Start of Information provided

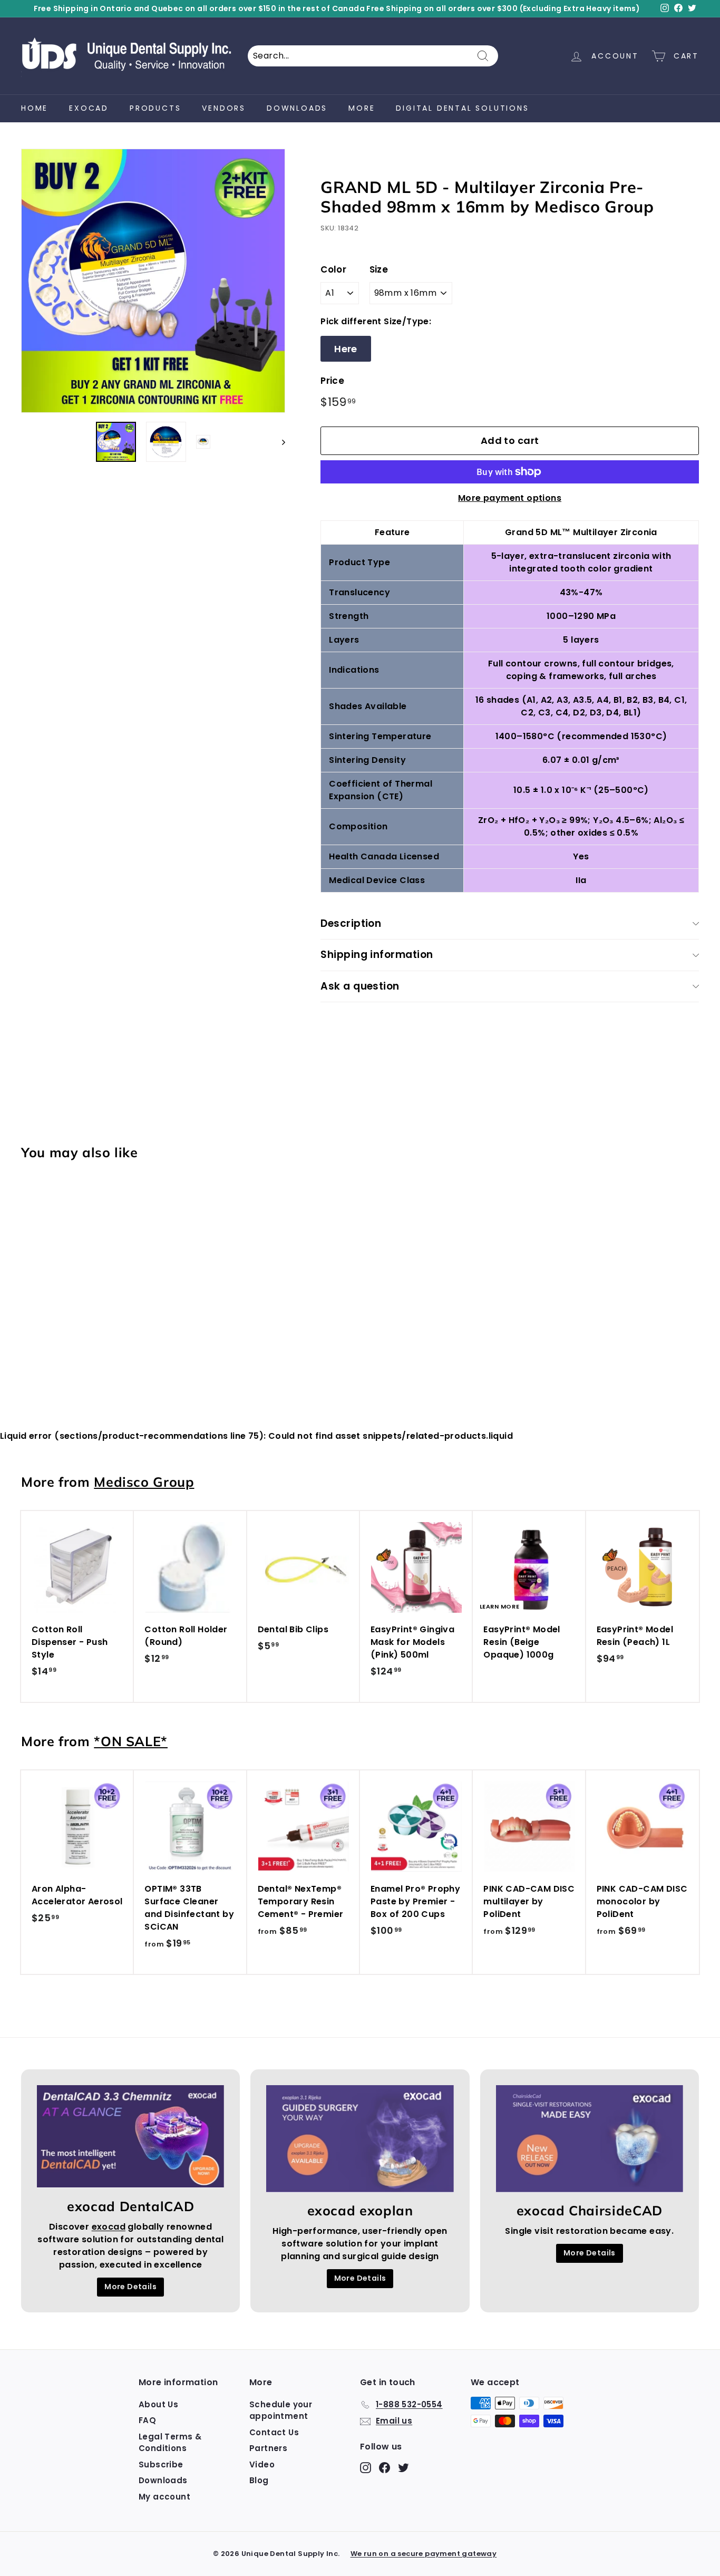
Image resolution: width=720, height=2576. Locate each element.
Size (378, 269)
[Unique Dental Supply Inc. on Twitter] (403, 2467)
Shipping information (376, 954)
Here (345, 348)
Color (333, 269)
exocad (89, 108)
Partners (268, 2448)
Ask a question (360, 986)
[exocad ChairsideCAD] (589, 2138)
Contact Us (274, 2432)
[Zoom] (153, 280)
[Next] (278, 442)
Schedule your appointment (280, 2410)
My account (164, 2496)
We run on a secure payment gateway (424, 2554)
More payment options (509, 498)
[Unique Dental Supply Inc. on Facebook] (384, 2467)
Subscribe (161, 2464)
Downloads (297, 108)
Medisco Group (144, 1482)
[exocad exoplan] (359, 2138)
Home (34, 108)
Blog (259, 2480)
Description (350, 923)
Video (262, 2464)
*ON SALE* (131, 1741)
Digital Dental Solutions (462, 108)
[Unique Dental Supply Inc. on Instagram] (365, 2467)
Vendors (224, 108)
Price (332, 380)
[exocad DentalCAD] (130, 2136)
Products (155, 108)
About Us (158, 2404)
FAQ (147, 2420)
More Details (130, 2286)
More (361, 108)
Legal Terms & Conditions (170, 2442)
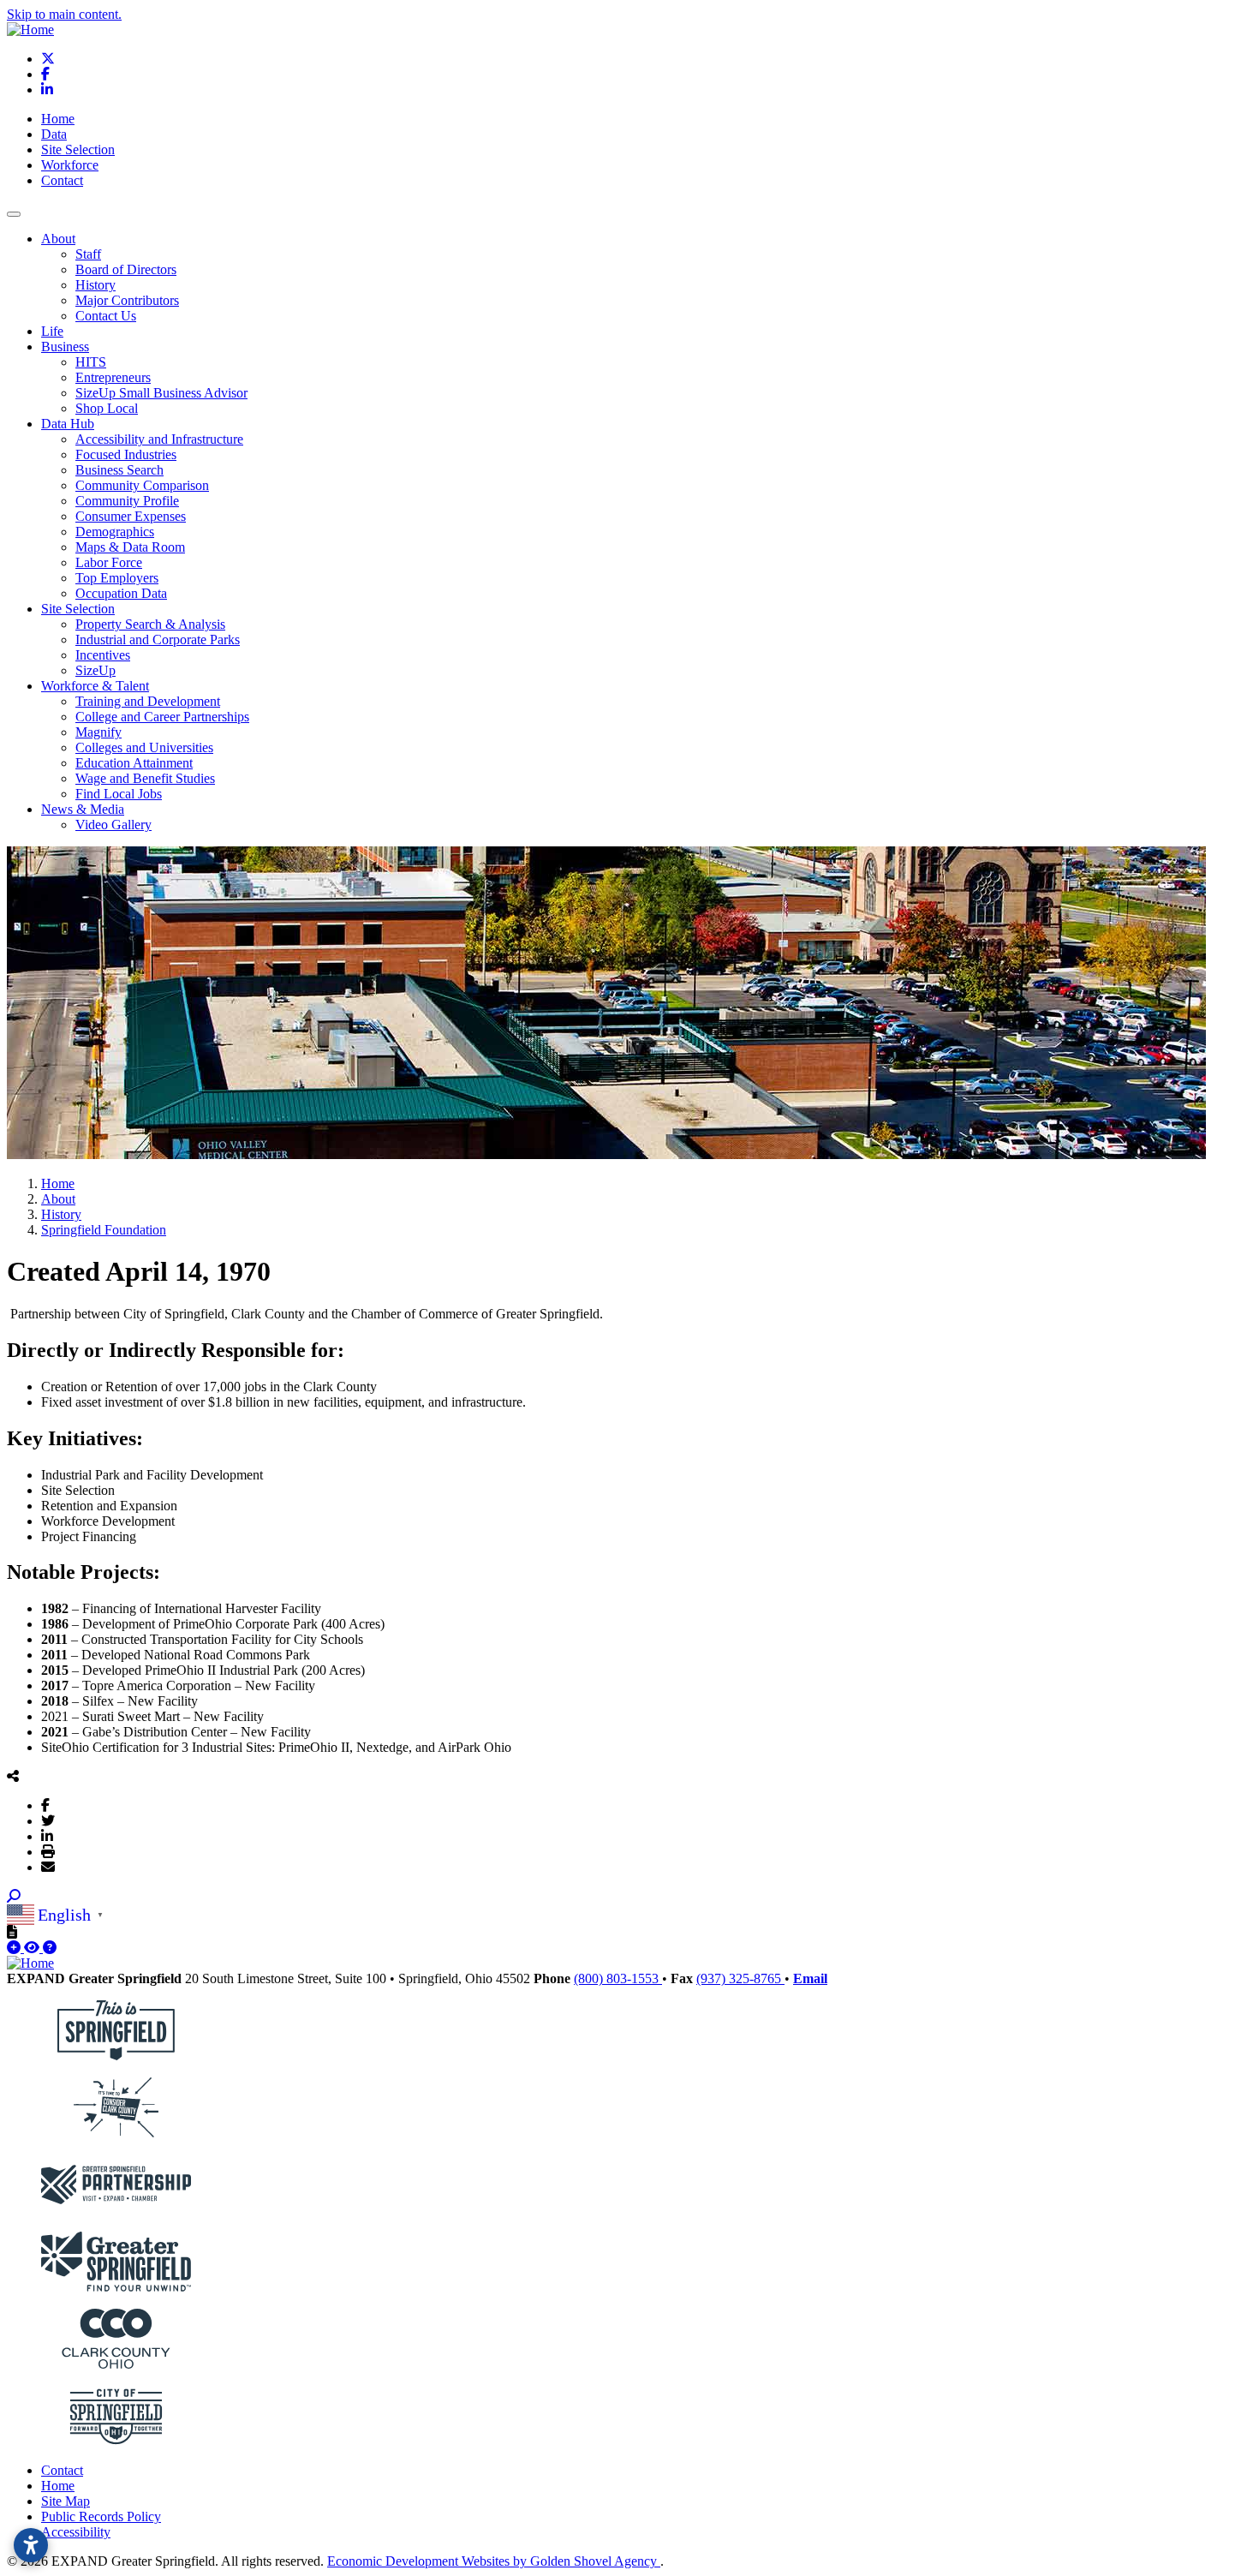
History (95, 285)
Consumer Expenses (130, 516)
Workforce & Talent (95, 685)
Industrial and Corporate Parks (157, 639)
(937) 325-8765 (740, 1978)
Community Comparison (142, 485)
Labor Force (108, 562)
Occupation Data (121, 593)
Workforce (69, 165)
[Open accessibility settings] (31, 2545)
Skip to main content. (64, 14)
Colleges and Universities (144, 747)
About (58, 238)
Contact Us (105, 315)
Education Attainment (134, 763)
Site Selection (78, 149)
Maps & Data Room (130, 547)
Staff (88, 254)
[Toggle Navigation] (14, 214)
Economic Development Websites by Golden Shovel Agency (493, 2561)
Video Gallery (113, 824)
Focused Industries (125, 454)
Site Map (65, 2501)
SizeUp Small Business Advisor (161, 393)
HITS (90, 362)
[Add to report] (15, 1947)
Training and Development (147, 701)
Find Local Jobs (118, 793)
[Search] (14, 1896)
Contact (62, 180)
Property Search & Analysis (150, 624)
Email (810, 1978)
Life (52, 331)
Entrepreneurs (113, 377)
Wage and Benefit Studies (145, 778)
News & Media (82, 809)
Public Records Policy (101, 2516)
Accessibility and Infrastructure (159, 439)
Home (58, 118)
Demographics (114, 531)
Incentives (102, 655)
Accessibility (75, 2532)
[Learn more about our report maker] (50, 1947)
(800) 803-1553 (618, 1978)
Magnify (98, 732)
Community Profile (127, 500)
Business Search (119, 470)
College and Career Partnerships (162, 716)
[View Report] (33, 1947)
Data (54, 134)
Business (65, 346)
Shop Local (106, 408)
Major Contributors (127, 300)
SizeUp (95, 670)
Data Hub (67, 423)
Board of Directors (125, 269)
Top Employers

End of Information provided

Look through the entries and find each line that has the string "Development". Copy those lines.

Written response:
Economic Development Websites by Golden Shovel Agency (493, 2561)
Training and Development (147, 701)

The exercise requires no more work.